▶ [Instruction 1]: In the forum thread, how often are Warden modules uploaded to your computer?
▶ [Instruction 2]: Print the stretch of the forum thread from "Where is ur" through "well i wouldnt.".

▶ [Page excerpt]:
┄┄┄┄┄┄
Where is ur problem with that hhubi1234? U dont think there is a reason that mimic is ripping the bot apart and rewriting it? you think that i would let the "FJB/ZF/MIMIC users are gonna have a good time soon lol" talk go on in underground wow community without warning my members? - well i wouldnt.

----------


## paradoxial

> warden isnt even activated on life servers and the last warden clients on ptr were still the same as released 2 month ago
> 
> if the mimic guys say: "we analyze it" it means: "we have no clue what to do but in the end it will work somehow"


Warden is actually never turned off so it is always activated. Modules that execute as dlls are upped to your computer every ~8minutes and different intervals after that.

The modules on the PTR were indeed different as they were different scans. There was a big detection stub (think back to Gliders banwave in May) for a few public bots but all it did was collect information and then was removed few people think it was a mistake on Blizzards part.

----------


## kynox

> Warden is actually never turned off so it is always activated. Modules that execute as dlls are upped to your computer every ~8minutes and different intervals after that.
> 
> The modules on the PTR were indeed different as they were different scans. There was a big detection stub (think back to Gliders banwave in May) for a few public bots but all it did was collect information and then was removed few people think it was a mistake on Blizzards part.
┄┄┄┄┄┄
▶ [Provided material]:
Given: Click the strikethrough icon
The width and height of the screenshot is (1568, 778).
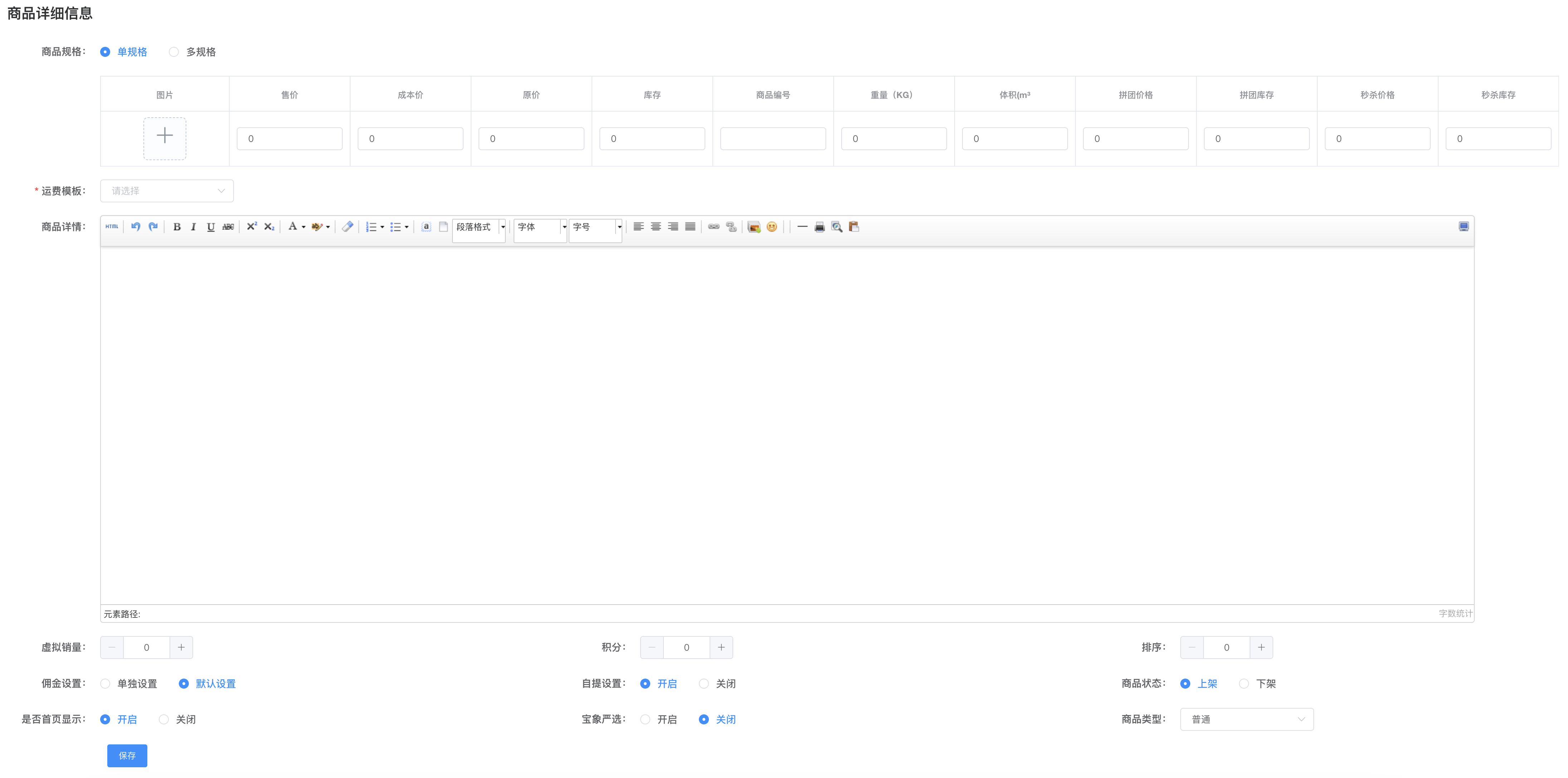Looking at the screenshot, I should (x=228, y=227).
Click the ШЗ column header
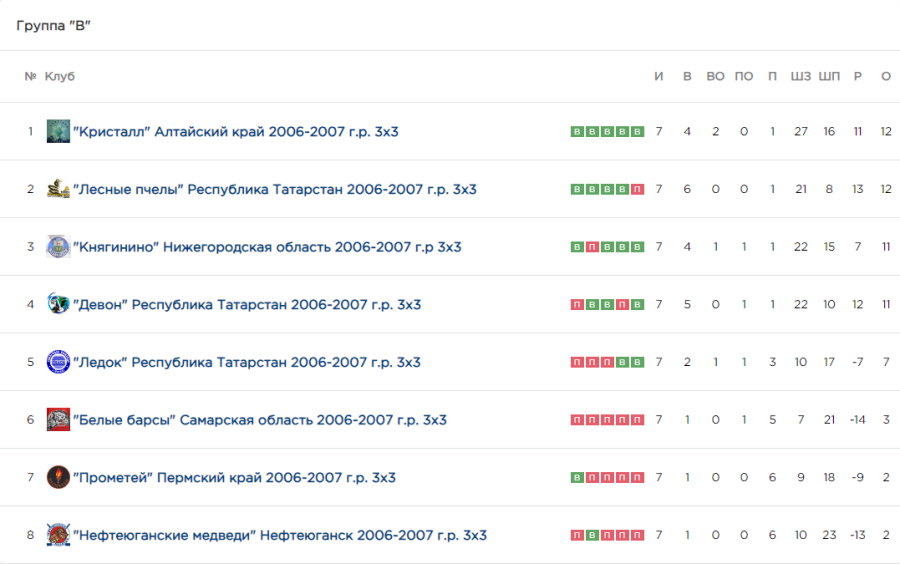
┄┄┄┄┄┄
▶ [Exercise result 1]: About every 8 minutes, with different intervals after that.

▶ [Exercise result 2]:
Where is ur problem with that hhubi1234? U dont think there is a reason that mimic is ripping the bot apart and rewriting it? you think that i would let the "FJB/ZF/MIMIC users are gonna have a good time soon lol" talk go on in underground wow community without warning my members? - well i wouldnt.